(Collected data entries)
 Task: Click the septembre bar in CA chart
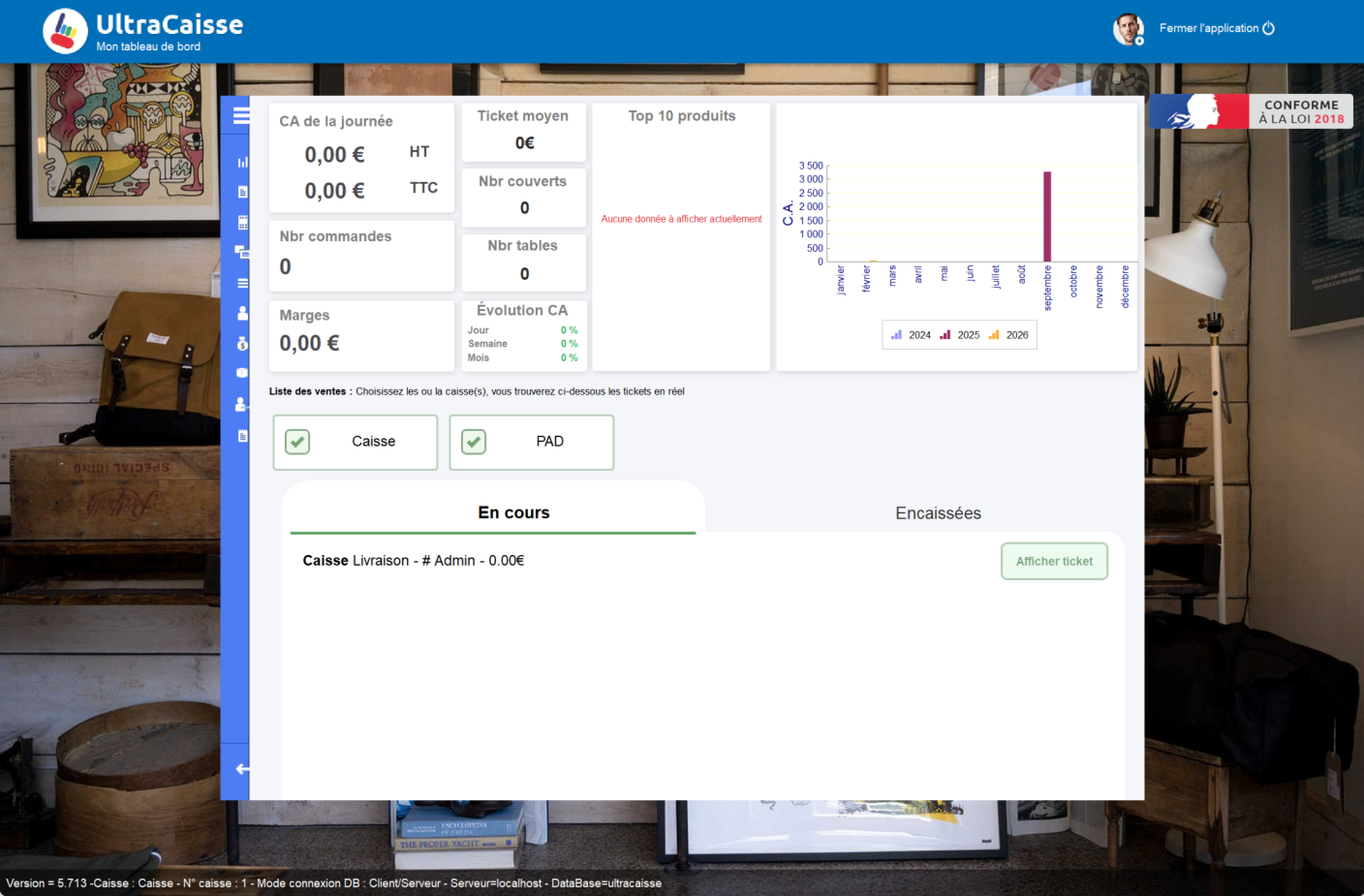pyautogui.click(x=1047, y=216)
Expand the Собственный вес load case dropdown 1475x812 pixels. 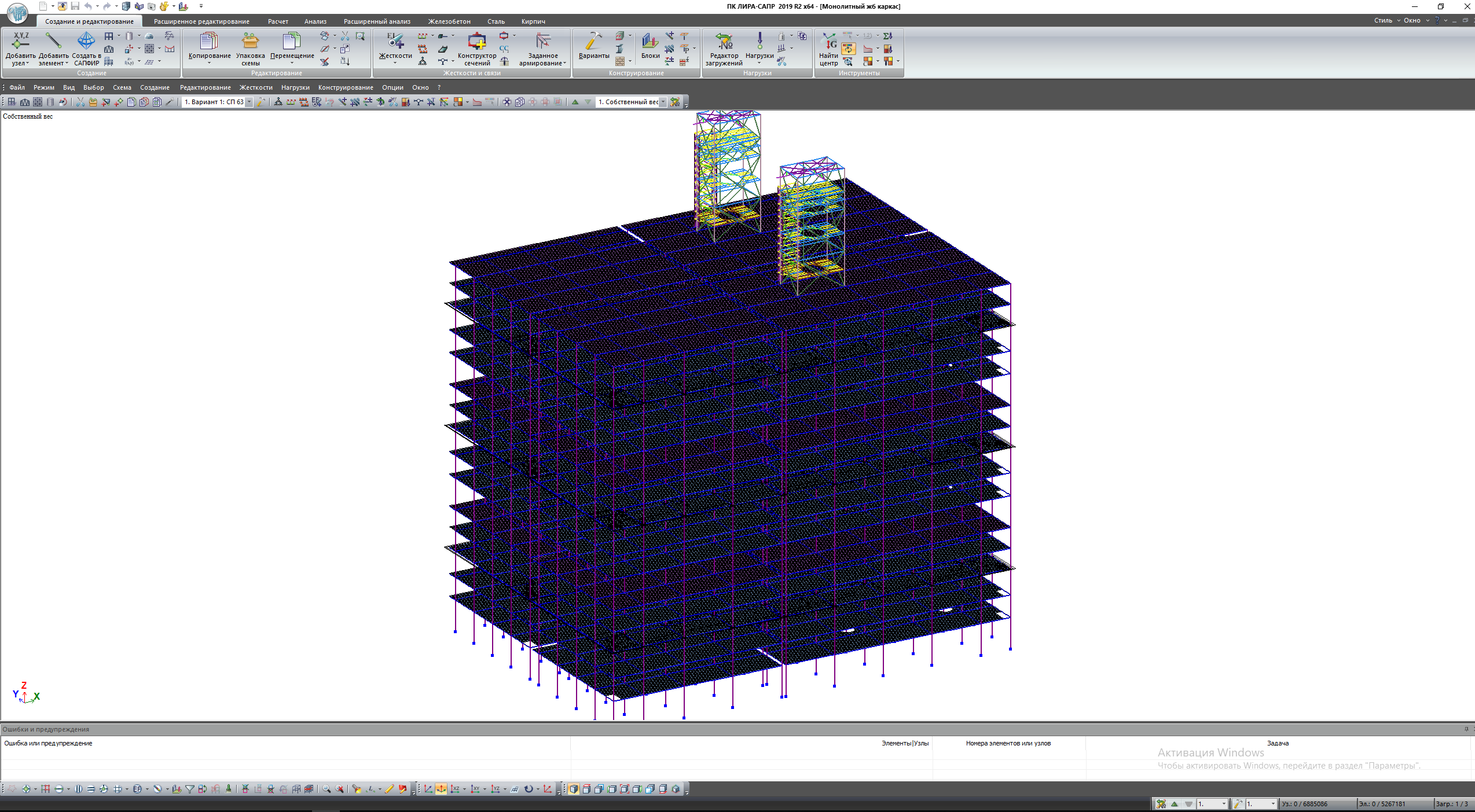pyautogui.click(x=663, y=102)
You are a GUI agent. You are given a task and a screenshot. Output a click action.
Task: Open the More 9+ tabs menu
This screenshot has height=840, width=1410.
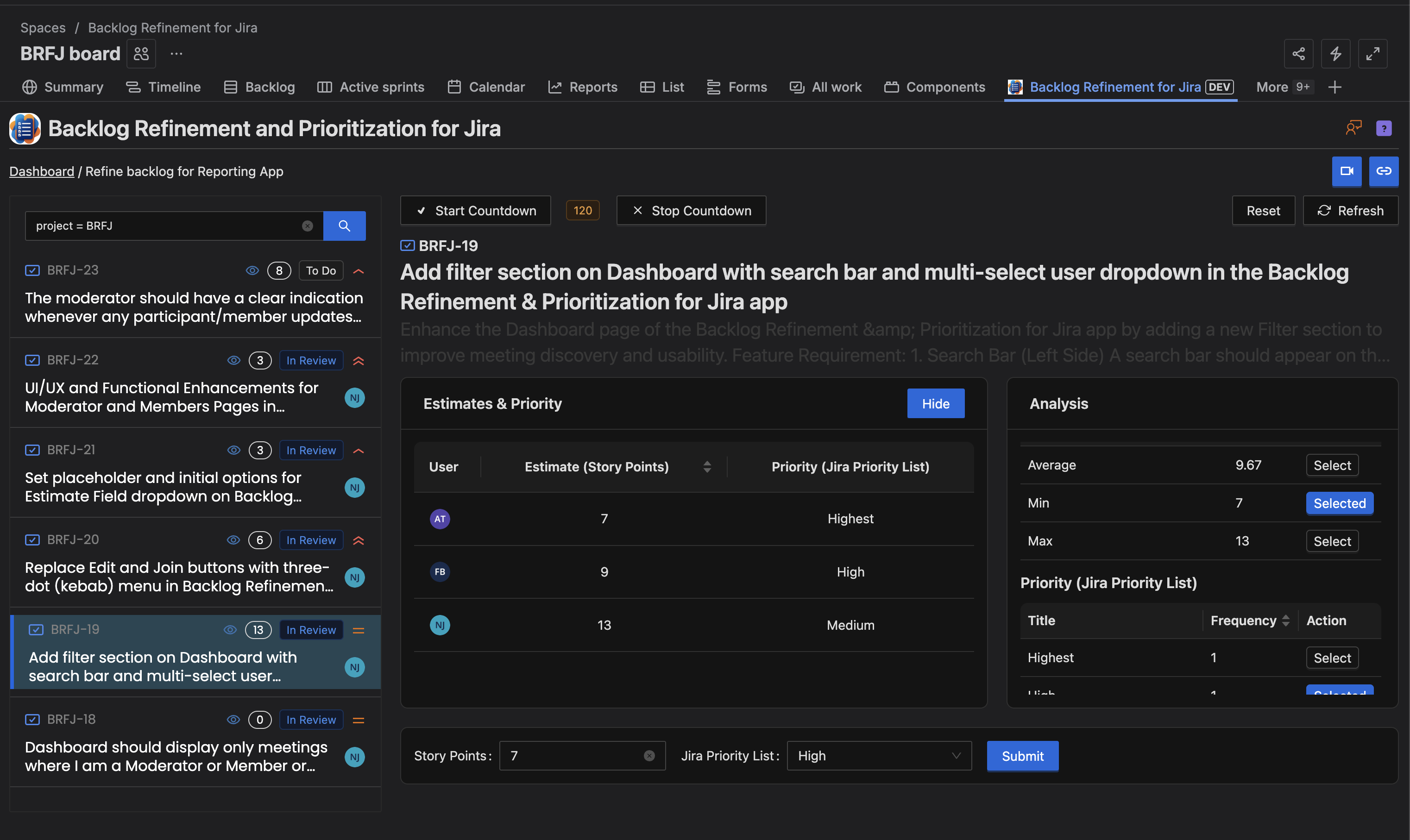tap(1283, 87)
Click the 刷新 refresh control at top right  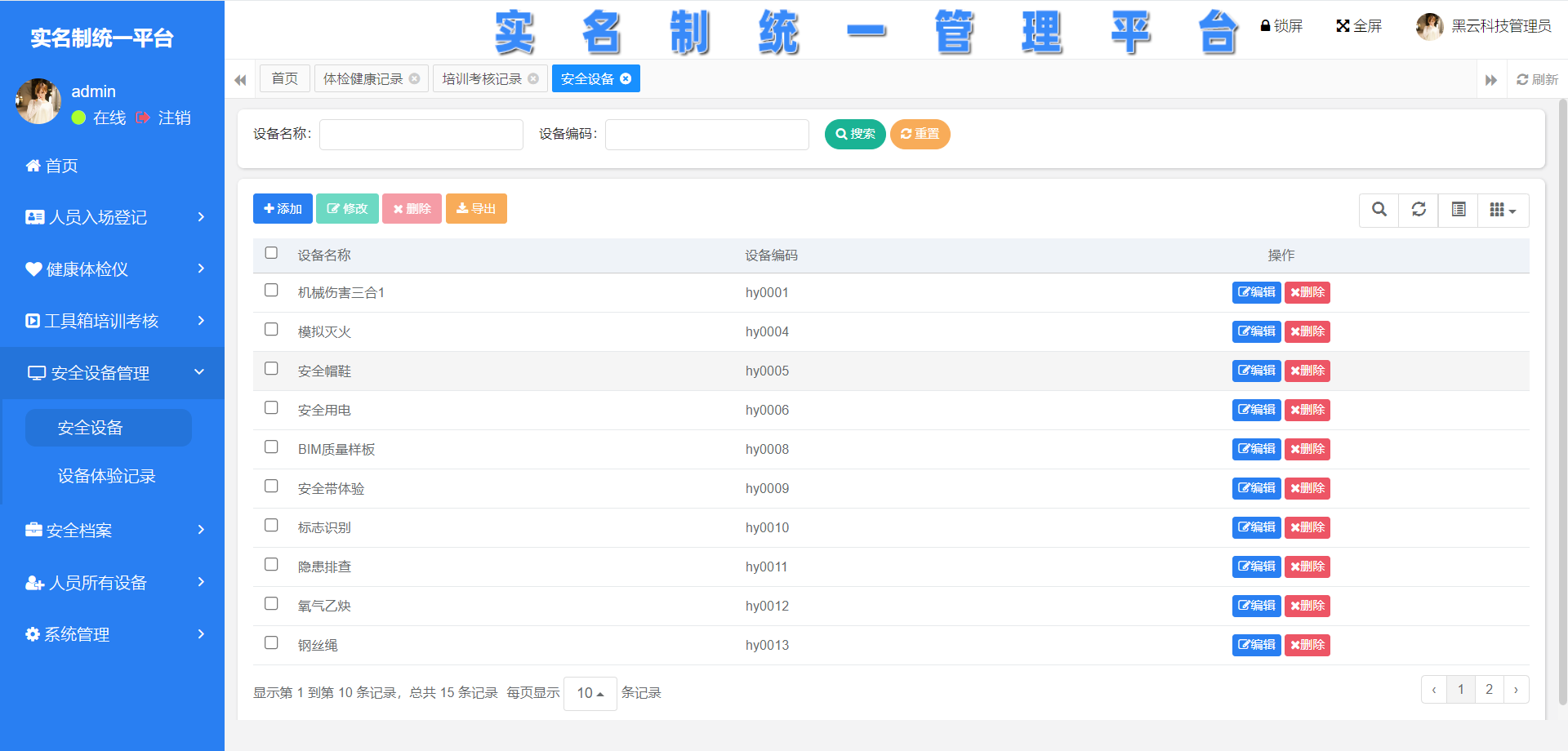click(1539, 79)
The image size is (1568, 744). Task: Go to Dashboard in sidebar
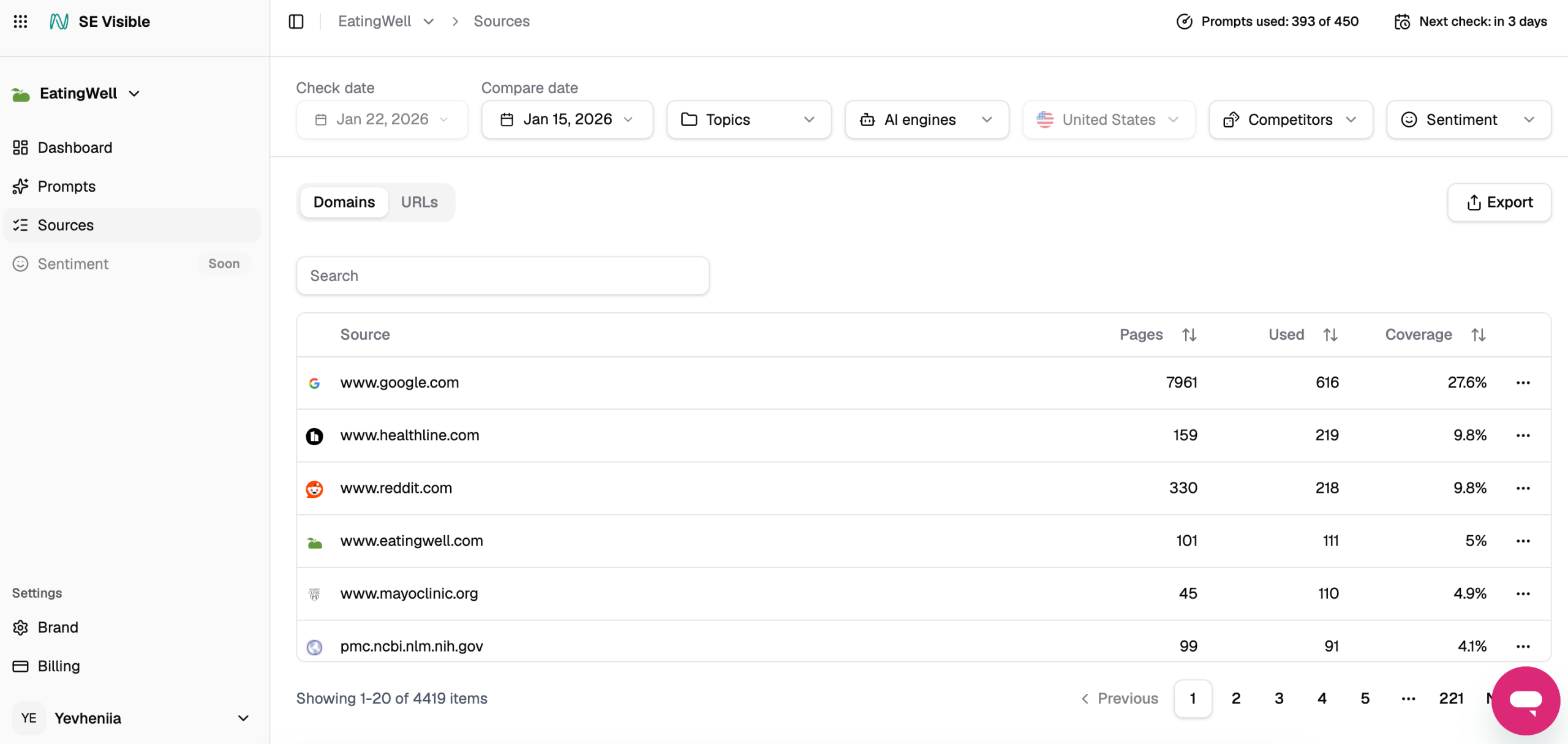point(75,148)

▸ What the task asks
The lines from the one containing "The image size" through the last line of the records are what you should copy, word for word and nothing else, with pictures left out.

▸ Task response
The image size is (1568, 744). Task: Go to Dashboard in sidebar
point(75,148)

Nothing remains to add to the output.